Les conséquences des canicules et des sécheresses ne sont en effet pas immédiatement visibles. L'impact sur l'agriculture n'est connu qu'à la fin des récoltes, les dégâts sur les bâtiments peuvent mettre des mois à apparaître, et les effets sur la santé publique se manifestent progressivement. À court terme, et de manière contre-intuitive, les canicules peuvent même avoir des effets positifs sur certains secteurs, comme la restauration et le commerce – les personnes cherchant des endroits frais –, l'énergie – la consommation d'électricité augmentant avec l'usage de climatiseurs –, ou encore sur certaines catégories de produits.
Comparaison avec la sécheresse de 2022
Pour évaluer les coûts potentiels, le ministère de la Transition écologique compare avec des épisodes passés. La sécheresse de 2022 avait ainsi entraîné des conséquences estimées à au moins 5,6 milliards d'euros, dont 3,5 milliards pour la fragilisation des bâtiments et près d'un milliard en dépenses d'énergie supplémentaires. La sécheresse de cette année s'annonce plus violente : en 2022, 30 000 foyers avaient été touchés par des restrictions d'eau, contre plus de 40 000 en 2026, selon les chiffres communiqués par Monique Barbut.
Le Commissariat général au développement durable (CGDD), chargé de l'enquête, précise que de nombreux effets n'ont pas été intégrés dans ces évaluations, notamment ceux sur l'industrie, le tourisme, la biodiversité et l'emploi. De plus, les mégafeux de 2026 pourraient à eux seuls faire exploser la facture. Selon l'agence de notation Morningstar, le montant des dommages causés par les feux de forêt en France se situerait entre 10 et 15 milliards d'euros, indique le magazine Atlas, spécialisé dans les assurances.

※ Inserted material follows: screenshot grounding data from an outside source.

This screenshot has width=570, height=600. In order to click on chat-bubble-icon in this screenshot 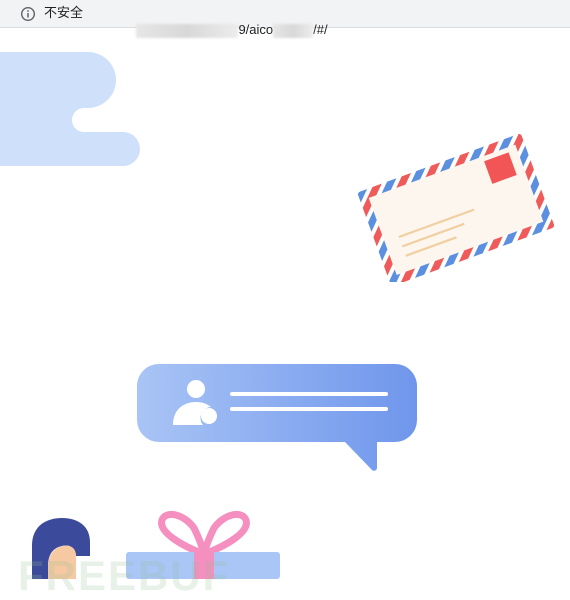, I will do `click(277, 418)`.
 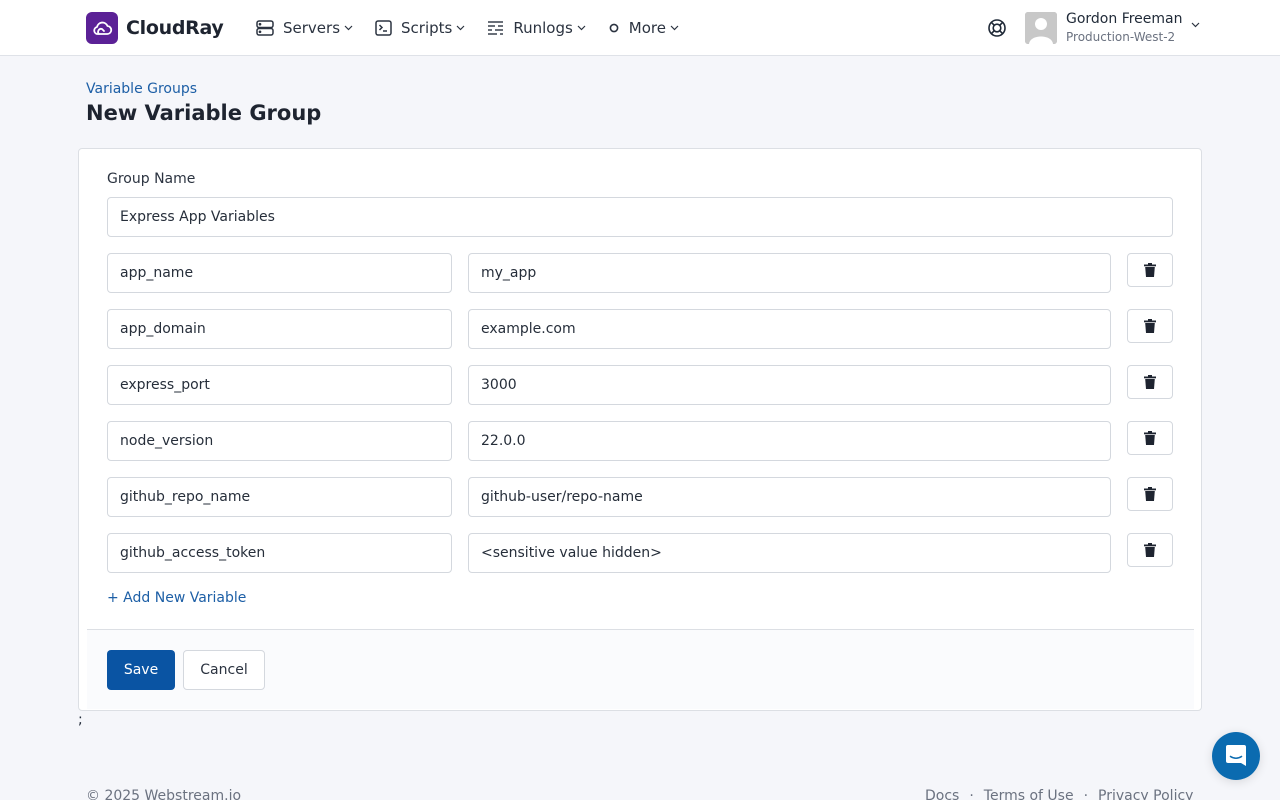 What do you see at coordinates (1041, 28) in the screenshot?
I see `avatar` at bounding box center [1041, 28].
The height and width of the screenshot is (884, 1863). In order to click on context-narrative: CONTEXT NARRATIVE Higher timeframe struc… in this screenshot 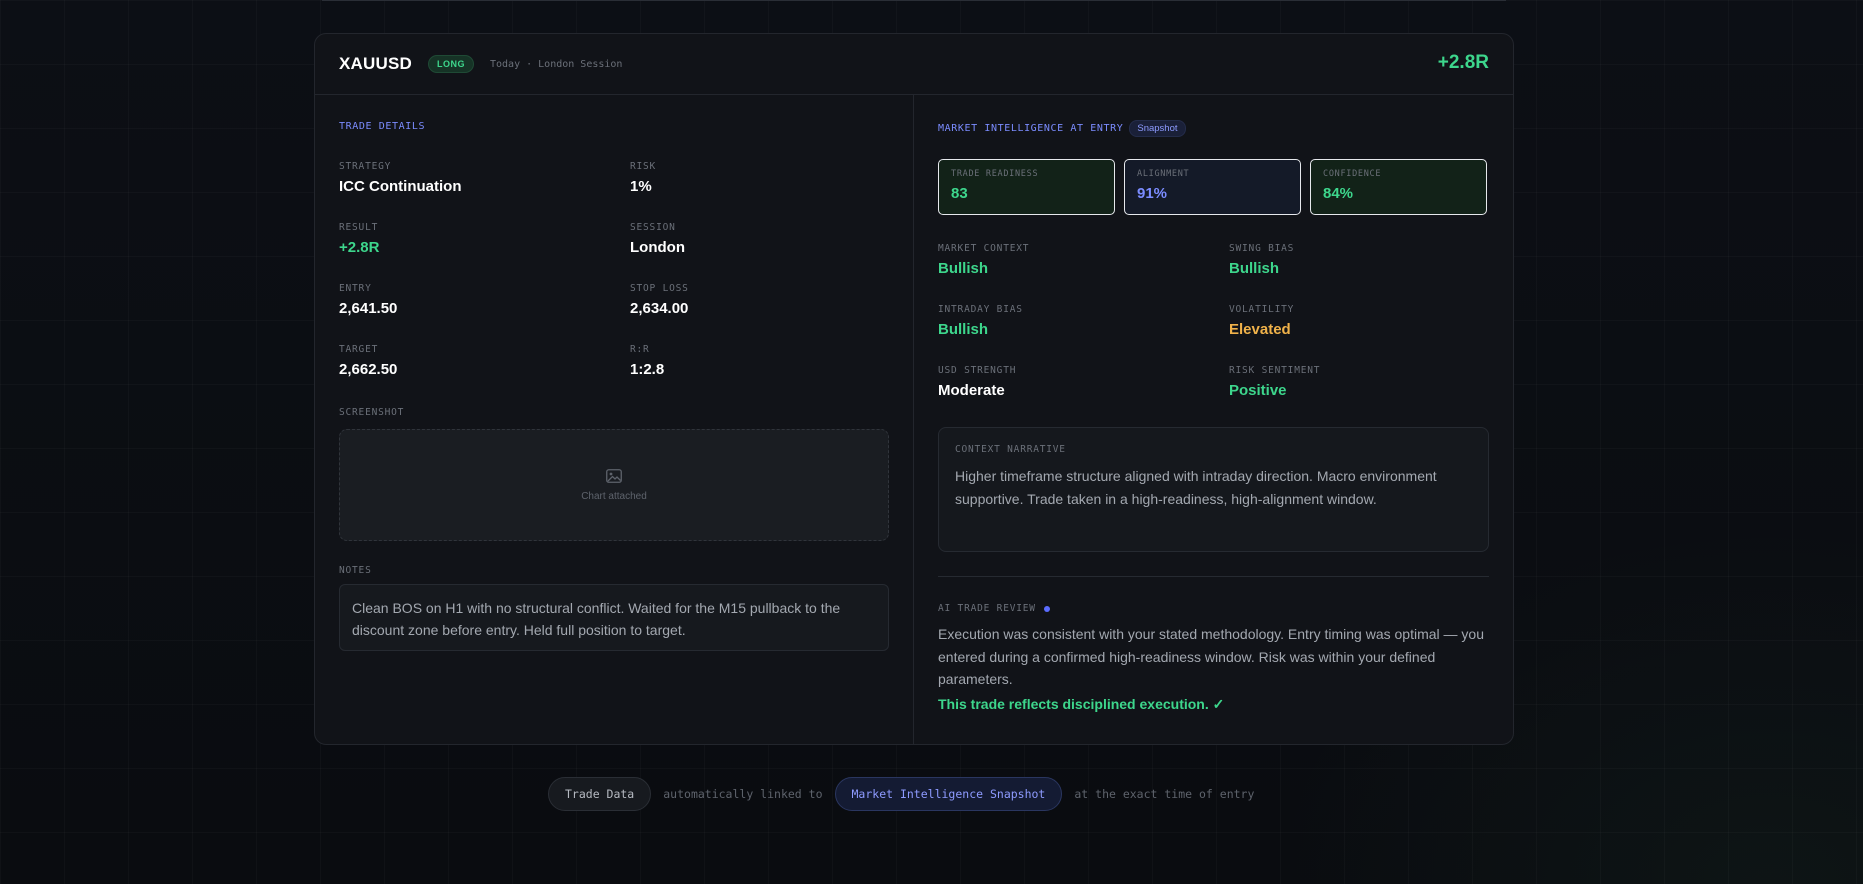, I will do `click(1214, 490)`.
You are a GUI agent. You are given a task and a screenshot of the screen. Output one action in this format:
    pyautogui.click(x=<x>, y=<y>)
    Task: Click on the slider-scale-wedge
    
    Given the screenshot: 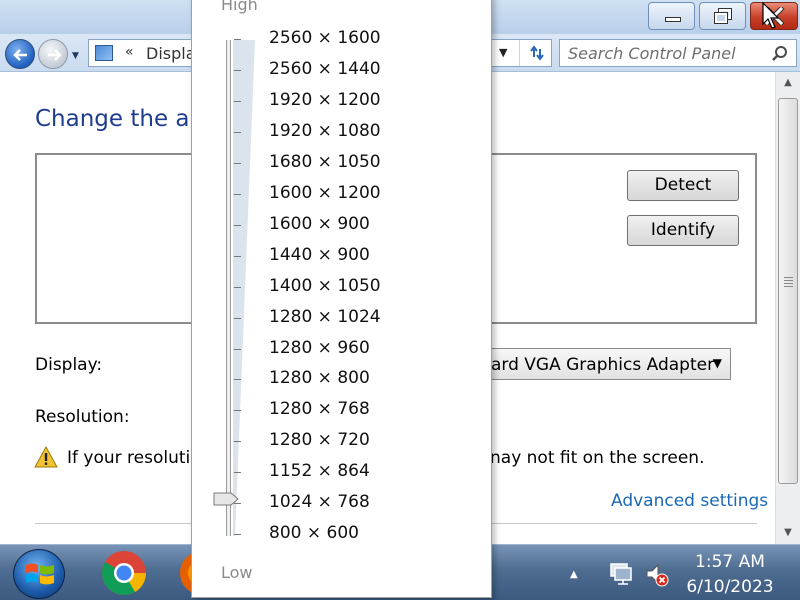 What is the action you would take?
    pyautogui.click(x=244, y=288)
    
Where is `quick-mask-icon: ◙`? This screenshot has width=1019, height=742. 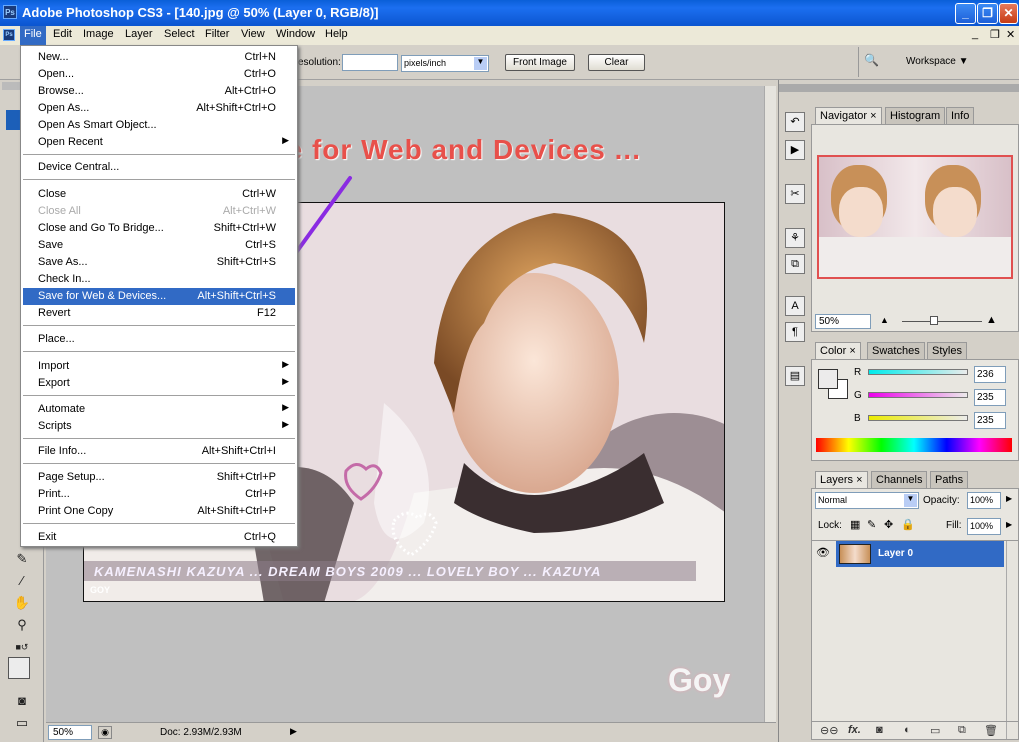 quick-mask-icon: ◙ is located at coordinates (22, 701).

Des feux records et des coûts colossaux
Cet été, 120 000 hectares sont partis en fumée, rappelle Challenges, qui cite le coût des opérations de secours : « 10 à 12 millions d'euros pour les très grosses interventions comme celles ayant eu lieu à Fontainebleau et au Cap Ferret ». Sans compter les répercussions sur l'économie locale : en 2022, le CGDD avait calculé que les incendies avaient généré environ 178 millions d'euros de coûts socio-économiques.
La société d'investissement Triodos Bank a également fait ses propres calculs. Selon un rapport publié mercredi 12 août et cité par Le Monde, « la France comptera cette année soixante jours au-dessus de 30 °C, contre dix-neuf historiquement, soit quarante et un jours supplémentaires. Ces températures extrêmes pourraient amputer de 1,5 point la croissance du pays en 2026 et la faire basculer en territoire négatif, à − 0,7 %. Le modèle intègre les effets sur la productivité, l'agriculture, l'énergie et les transports ».
Ces chiffres incitent à renforcer les mesures de prévention, d'autant que ces épisodes extrêmes devraient se multiplier. Un élément encourageant ressort toutefois : pour la Caisse centrale de réassurance, citée dans les rapports du ministère, « 1 euro investi dans la prévention permet d'éviter 8 euros de dommages ». Une donnée qui donne matière à réflexion pour les décideurs.